Logically, I know it’s ridiculous, to be so upset about a fifth birthday.  I’m expecting these kids to live to be 100.  They’ll see things I can’t even dream of.  They’ll crest a new century.  They will probably get to go to the moon on vacation.  It’ll be amazing lives these kids lead. If we round this birthday up or down compared to 100 years, they are closer to babies than wrinkly old men.

But lately, every time I see an older person I think about how they were once small helpless babies.  Once, they were precocious toddlers who delighted their parents with their views of the world. Once they were little.  They were new.

And when I see a baby, a little piece of my heart shatters knowing that I will never again have a baby.  Never again grow little hands and feet in my womb and feeling little legs and arms stretch within the safe confines on my body.  Never again, will I rock a sleeping infant in the dark of night.  Never again, will I nurse my baby, wear them on my hip, stand over their sleeping shapes in the dark and listen for the sweet sound of their breath.

I think of all of the lasts that happen every day.  The things that I didn’t even know where the lasts.  The things that I didn’t even know I would one day miss.  Things like onesies under feety pajamas, rocking little ones to sleep, and playing this little piggy on small toddler toes.

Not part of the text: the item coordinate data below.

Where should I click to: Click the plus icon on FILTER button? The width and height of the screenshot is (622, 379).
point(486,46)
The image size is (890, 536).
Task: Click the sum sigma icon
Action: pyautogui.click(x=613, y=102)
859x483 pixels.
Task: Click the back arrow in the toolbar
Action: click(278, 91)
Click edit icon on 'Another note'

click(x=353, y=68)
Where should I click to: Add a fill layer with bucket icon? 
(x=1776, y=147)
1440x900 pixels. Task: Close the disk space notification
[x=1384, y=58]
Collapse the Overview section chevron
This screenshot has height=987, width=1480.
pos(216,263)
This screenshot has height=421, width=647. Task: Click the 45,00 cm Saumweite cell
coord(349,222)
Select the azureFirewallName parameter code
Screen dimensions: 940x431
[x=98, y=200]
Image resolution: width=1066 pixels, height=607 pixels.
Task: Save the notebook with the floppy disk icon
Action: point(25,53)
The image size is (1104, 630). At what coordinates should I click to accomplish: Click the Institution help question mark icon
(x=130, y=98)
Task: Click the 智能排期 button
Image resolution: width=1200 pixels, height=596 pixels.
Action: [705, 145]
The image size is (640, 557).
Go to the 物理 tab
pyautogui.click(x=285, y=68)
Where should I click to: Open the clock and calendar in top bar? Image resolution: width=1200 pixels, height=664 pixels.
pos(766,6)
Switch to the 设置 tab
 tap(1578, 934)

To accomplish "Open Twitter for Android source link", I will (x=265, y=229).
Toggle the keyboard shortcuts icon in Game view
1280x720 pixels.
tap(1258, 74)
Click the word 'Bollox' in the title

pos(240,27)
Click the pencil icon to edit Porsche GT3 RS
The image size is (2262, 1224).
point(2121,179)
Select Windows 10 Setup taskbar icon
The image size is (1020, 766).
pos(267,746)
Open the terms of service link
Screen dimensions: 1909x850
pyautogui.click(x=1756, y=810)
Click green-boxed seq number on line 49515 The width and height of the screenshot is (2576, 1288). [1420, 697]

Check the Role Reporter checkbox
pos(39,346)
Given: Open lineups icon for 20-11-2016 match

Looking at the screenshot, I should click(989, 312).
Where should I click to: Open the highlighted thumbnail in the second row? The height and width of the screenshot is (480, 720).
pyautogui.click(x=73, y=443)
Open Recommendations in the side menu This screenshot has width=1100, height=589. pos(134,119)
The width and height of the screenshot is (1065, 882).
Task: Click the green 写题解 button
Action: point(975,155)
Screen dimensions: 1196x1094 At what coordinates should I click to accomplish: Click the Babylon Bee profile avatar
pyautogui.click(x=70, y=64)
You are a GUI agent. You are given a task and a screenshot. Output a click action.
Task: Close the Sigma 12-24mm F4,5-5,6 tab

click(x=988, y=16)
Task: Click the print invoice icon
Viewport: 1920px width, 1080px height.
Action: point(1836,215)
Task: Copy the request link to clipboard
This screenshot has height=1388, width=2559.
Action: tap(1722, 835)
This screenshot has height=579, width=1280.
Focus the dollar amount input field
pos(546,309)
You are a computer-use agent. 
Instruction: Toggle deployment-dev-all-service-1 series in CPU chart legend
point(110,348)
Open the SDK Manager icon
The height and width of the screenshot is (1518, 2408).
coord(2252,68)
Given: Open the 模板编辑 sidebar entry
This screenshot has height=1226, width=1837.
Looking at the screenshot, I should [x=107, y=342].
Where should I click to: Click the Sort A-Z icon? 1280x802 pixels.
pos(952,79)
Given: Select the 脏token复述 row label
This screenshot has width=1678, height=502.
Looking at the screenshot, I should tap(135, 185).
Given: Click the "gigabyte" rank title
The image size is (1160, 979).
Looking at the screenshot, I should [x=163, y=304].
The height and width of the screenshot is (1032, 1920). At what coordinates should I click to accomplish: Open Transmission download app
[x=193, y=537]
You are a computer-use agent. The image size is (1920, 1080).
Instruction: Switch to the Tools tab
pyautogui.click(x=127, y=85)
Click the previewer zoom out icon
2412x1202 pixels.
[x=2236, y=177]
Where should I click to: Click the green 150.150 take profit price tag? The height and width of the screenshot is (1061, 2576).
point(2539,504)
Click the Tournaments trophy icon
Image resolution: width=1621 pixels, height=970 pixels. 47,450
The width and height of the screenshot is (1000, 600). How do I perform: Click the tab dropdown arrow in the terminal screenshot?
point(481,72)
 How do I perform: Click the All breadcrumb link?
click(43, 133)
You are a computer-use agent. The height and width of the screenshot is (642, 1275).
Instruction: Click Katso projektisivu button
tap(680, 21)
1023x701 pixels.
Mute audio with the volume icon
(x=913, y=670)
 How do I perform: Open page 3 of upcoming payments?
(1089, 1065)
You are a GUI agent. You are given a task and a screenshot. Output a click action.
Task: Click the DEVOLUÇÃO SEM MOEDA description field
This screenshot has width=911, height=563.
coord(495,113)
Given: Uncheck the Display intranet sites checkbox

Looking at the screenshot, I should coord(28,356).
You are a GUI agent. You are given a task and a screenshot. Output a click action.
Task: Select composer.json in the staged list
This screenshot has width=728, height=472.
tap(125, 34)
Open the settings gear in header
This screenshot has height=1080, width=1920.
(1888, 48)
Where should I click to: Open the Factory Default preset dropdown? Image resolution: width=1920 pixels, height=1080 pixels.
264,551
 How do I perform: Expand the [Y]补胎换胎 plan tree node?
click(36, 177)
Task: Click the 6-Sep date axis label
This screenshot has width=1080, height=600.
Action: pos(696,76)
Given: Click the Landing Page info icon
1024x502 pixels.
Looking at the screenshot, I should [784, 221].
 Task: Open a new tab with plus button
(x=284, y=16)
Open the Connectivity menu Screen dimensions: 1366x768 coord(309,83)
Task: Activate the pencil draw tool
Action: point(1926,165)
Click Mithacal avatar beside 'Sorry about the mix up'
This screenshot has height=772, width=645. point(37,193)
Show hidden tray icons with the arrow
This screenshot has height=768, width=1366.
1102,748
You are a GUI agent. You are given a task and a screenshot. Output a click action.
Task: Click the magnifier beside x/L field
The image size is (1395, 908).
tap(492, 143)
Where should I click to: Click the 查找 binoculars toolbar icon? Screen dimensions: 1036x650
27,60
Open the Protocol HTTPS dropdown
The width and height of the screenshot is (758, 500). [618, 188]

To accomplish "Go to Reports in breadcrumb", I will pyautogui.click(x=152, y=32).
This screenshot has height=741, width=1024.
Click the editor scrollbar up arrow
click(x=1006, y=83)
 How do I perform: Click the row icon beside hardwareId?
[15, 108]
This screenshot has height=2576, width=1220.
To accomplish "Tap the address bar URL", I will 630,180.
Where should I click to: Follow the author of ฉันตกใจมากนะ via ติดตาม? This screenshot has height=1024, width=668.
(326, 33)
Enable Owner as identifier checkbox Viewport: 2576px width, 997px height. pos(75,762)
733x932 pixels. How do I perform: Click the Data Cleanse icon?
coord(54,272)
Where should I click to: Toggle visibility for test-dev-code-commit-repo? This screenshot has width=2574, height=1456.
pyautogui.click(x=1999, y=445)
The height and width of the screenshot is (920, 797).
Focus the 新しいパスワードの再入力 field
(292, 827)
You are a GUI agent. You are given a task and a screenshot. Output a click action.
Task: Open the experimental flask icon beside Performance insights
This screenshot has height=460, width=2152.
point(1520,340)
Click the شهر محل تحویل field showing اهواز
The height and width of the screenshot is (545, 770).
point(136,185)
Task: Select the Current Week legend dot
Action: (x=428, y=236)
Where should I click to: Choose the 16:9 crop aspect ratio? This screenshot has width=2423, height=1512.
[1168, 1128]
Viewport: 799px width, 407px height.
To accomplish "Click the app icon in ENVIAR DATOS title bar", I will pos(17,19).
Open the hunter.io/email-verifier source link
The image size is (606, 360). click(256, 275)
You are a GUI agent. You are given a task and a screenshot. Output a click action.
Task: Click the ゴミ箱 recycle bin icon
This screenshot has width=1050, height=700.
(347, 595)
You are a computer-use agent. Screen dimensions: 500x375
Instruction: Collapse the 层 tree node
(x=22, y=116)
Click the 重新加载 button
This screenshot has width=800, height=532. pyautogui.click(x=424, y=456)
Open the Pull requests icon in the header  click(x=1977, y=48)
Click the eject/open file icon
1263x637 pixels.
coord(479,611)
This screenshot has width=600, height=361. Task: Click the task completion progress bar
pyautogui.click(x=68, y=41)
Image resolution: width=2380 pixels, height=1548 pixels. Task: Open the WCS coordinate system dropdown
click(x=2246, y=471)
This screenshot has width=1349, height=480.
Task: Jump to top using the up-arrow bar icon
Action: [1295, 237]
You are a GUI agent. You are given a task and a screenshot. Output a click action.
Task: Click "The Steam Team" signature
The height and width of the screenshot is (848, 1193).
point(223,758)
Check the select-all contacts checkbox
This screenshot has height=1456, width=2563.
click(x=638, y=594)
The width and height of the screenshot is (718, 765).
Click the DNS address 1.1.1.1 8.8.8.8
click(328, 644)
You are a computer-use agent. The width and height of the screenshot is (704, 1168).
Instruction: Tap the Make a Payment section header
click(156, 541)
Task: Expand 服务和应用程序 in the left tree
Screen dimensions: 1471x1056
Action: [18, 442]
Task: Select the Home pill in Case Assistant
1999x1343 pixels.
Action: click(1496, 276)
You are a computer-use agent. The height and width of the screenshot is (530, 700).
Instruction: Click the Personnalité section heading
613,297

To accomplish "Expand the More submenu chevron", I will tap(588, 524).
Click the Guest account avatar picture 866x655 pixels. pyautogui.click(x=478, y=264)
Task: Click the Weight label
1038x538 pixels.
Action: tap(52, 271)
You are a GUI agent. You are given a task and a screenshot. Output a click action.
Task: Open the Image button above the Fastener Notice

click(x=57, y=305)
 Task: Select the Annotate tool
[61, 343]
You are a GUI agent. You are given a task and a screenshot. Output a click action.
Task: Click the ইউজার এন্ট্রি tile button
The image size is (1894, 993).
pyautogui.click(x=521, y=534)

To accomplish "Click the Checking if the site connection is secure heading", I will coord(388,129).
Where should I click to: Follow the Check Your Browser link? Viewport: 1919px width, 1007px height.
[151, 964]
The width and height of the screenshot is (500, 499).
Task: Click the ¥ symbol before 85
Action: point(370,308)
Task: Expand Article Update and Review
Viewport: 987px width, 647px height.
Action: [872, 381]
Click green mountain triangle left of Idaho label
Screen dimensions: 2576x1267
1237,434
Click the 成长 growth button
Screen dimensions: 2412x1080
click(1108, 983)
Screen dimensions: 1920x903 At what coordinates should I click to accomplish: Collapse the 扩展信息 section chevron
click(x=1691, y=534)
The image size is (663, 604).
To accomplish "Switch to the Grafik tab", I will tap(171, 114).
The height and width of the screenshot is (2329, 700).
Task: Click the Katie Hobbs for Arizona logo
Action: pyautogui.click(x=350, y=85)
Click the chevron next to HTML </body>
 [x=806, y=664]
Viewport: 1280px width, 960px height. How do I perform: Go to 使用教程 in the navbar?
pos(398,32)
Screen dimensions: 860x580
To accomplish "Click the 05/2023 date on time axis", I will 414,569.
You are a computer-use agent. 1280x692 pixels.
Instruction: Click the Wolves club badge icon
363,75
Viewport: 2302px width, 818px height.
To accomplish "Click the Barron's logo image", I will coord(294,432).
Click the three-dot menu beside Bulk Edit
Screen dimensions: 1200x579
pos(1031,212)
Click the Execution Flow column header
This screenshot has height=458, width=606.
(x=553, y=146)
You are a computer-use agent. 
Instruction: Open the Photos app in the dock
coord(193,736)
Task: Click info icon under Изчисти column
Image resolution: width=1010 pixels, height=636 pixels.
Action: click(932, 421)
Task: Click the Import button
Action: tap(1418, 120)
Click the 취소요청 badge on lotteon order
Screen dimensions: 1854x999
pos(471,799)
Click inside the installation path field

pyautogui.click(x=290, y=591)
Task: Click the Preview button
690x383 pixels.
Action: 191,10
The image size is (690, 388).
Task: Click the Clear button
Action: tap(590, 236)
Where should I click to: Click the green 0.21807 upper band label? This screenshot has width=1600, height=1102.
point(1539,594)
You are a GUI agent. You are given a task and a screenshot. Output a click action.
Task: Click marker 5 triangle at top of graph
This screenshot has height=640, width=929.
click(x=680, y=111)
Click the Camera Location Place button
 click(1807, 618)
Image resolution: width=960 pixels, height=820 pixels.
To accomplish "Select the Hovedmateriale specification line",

There should be mother books for things like this.  This way we could keep an exact record of it.  We could cherish all those things we rush through every day to get to the next thing.  The last time I nursed you.  The last time I needed to hold your hand while you walked.  The last time you feel asleep on my chest.  The last time I played the Tooth Fairy.  The last time you called for me in the middle of the night to kiss your head and tuck you in.  Sometimes they are small things we can’t wait to get past.  The last diaper change.  The last time I had to tie your shoes.  The last time I brushed your teeth.  The last time you cried for your pacifier.  The last time they wore those small tiny training pants on their little tiny hineys.

This is just the beginning of the lasts.  There isn’t anyone behind these little two to rock and hold and baby.  This is the beginning of the end of this phase of my life.

It just breaks my heart.  It breaks it into a million pieces.